**** TEXT SECTION

Upwards is simple, but remember that little door leading off the upper storey?

It was not the only little door.

Arrived in that hallway, I stopped and looked, a little doubtfully. Is it left? Is it right? It's not straight ahead, is it? Back and forth I stepped, examining all the doors in turn.

I don't know what made me choose that door, but I finally stopped in front of one and, fearful, I knocked. Maybe it was that I could hear people talking behind it: behind all the other white-glossed doors I had passed, on all the other floors in the house, was only a cushioned and clock-ticking velvet silence.

A few footsteps, and the door opened to reveal not a staircase, but a room. I had a confused impression of voices raised in laughter, a strain of sophisticated music, and a woman calling "Who is it?" Standing in front of me, no doubt just as surprised as I, was a man in a blue shirt and black trousers, holding a glass of red wine in his left hand.

********
**** SOURCE MATERIAL

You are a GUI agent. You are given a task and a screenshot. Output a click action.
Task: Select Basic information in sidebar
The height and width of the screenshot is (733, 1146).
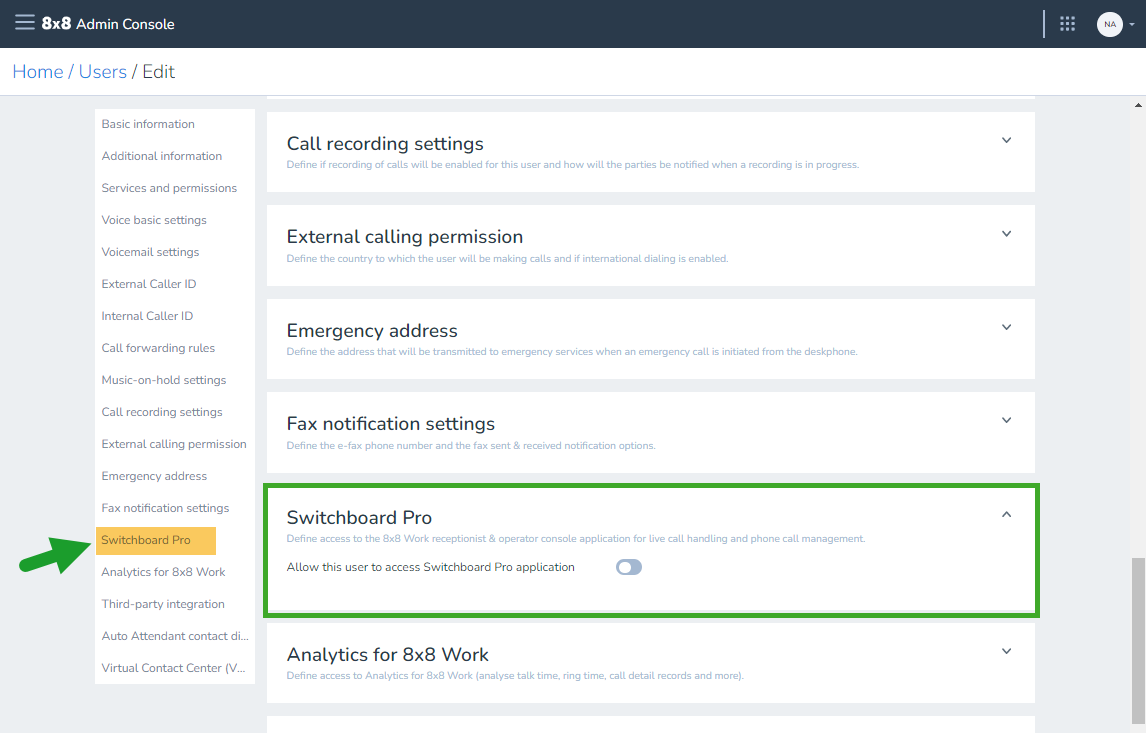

********

• PROBLEMS TO SOLVE:
a) From the passage about the doors, reproduce verbatim the part that opens with the words containing "I don't know" and closes with "clock-ticking velvet silence.".
b) Answer these questions using the passage about the doors:
(i) What did the narrator hear behind the door before knocking?
(ii) What was behind the other doors the narrator had passed?
(iii) What was the man holding, and in which hand?
c) In the passage about the doors, list every question the narrator asks while standing in the hallway.

• RESULTS FOR THE EXERCISE:
a)
I don't know what made me choose that door, but I finally stopped in front of one and, fearful, I knocked. Maybe it was that I could hear people talking behind it: behind all the other white-glossed doors I had passed, on all the other floors in the house, was only a cushioned and clock-ticking velvet silence.

b)
(i) People talking.
(ii) Only a cushioned and clock-ticking velvet silence.
(iii) A glass of red wine, in his left hand.

c)
- Is it left?
- Is it right?
- It's not straight ahead, is it?